> [Page text]
API Security Best Practices: What Works in Production

Most API security advice can be described by the following statement:

"Theory and practice are the same in theory, but not in practice."

There's the theoretical, outside-in look, based on CVE databases, security blogs, and compliance checklists. Then there's the actual security threat, gathered from 3 billion API request runtime data across thousands of APIs, which shows the real risks happening every day. Can't argue with (traffic) data.

API security is the practice of protecting APIs from unauthorized access, abuse, and data exposure across their full lifecycle, from design through production monitoring. It covers authentication, authorization, input validation, rate limiting, and continuous traffic analysis.

Why API security fails in production

"No plan survives first contact with the enemy."

The gap (in this case, a chasm) between secure-by-design and secure-in-production is wider for APIs than for almost any other surface. Treblle's 2025 data makes the scale of that gap concrete: 47% of APIs process requests without any authentication, 42% of API traffic still travels over unencrypted HTTP, and only 15% of APIs implement rate limiting.

The Global API Scorecard for 2025 came in at 58/100, a failing grade by any academic measure, despite world-class performance improvements in the same period. There are a few reasons this gap persists.

APIs tend to proliferate faster than documentation or governance can keep up. A team ships a new endpoint, it gets used, the team changes, and six months later, nobody is certain what authentication mechanism protects it or what data it returns. It's chaos.

Treblle's traffic analysis consistently surfaces APIs with no authentication at all. In most cases, the auth layer was never added: the endpoint was created quickly and the gap was never caught.

The other structural problem is that APIs are tested at design time but abused at runtime. A penetration test run on a staging environment doesn't tell you how your API behaves at 3am when a credential-stuffing bot runs 40,000 login attempts from rotating IP addresses. It doesn't surface the endpoint that returns slightly too much user data in its response body because a developer added a field for debugging and nobody removed it.

Security tooling designed for web applications often misses API-specific risks. A WAF looking for malicious HTML injection won't catch a broken object-level authorization vulnerability where a user modifies a resource ID in a JSON payload to access another user's data. The attack surface is different, so the protection has to be, too.

The OWASP API Security Top 10 in plain terms

The OWASP API Security Top 10 is the clearest published framework for categorizing API-specific vulnerabilities. Unlike the original OWASP Top 10, which covers web application risks, this list was built specifically around how APIs get compromised. The 2023 edition is the current reference.

The categories worth understanding in depth:

Broken Object Level Authorization (BOLA)

is the most common API vulnerability in production. An API that lets a user fetch /orders/1234 without verifying that the order belongs to the requesting user is vulnerable. The fix sounds simple (validate that the authenticated user owns the resource), but it requires consistent implementation across every endpoint, and in large APIs with many contributors, that consistency breaks down. It's simple to do, but also simple not to do.

Broken Authentication

covers a range of failures: tokens that don't expire, API keys embedded in client-side code, JWT signatures that aren't validated server-side, and authentication flows that can be bypassed. Treblle's scanning checks for authentication presence on every request, but the quality of that authentication (whether the token is actually validated, whether it's scoped correctly) requires design-time review.

> [Supplied information]
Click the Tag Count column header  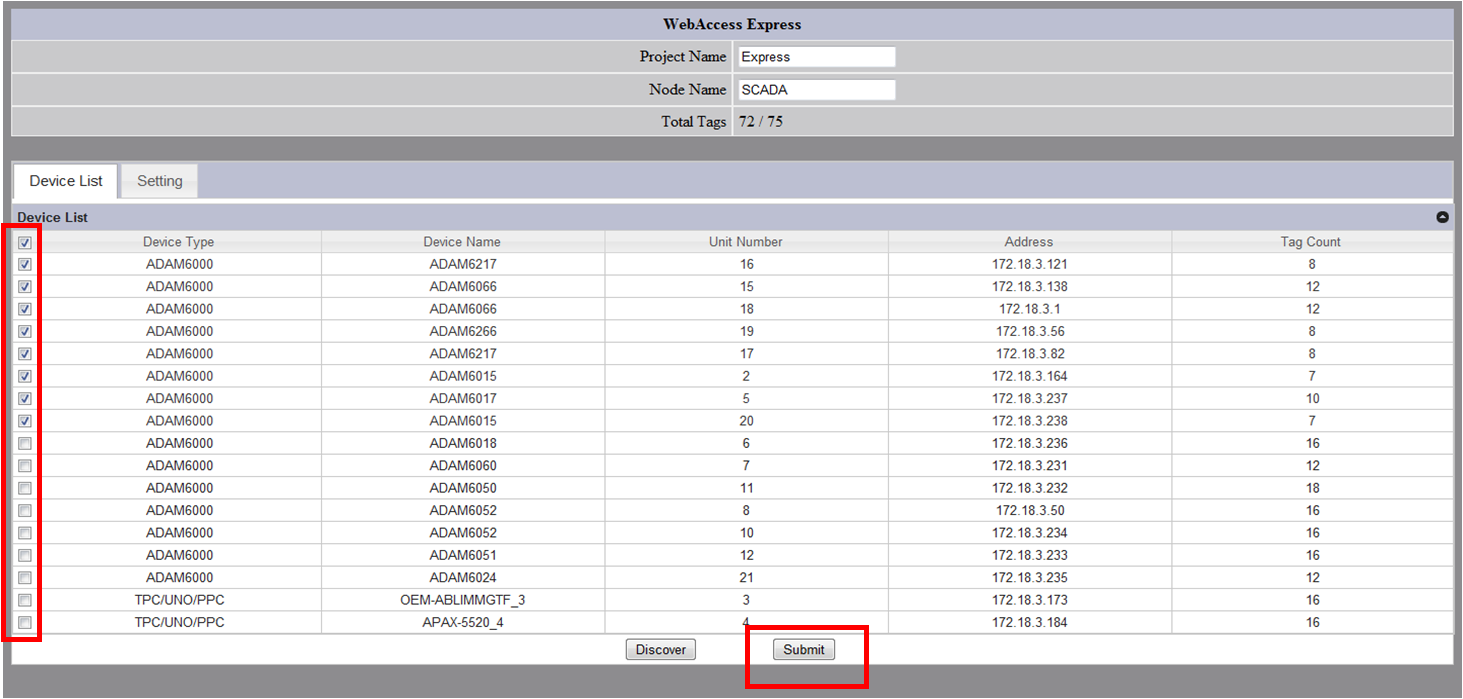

...

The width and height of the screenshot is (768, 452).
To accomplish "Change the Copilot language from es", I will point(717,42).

> [Problem set]
A. Transcribe the part of the API security article that starts at "The gap (in" and ends at "this gap persists.".
B. According to the API security article, what areas does API security cover? List every one.

> [Results]
A.
The gap (in this case, a chasm) between secure-by-design and secure-in-production is wider for APIs than for almost any other surface. Treblle's 2025 data makes the scale of that gap concrete: 47% of APIs process requests without any authentication, 42% of API traffic still travels over unencrypted HTTP, and only 15% of APIs implement rate limiting.

The Global API Scorecard for 2025 came in at 58/100, a failing grade by any academic measure, despite world-class performance improvements in the same period. There are a few reasons this gap persists.

B.
- Authentication
- Authorization
- Input validation
- Rate limiting
- Continuous traffic analysis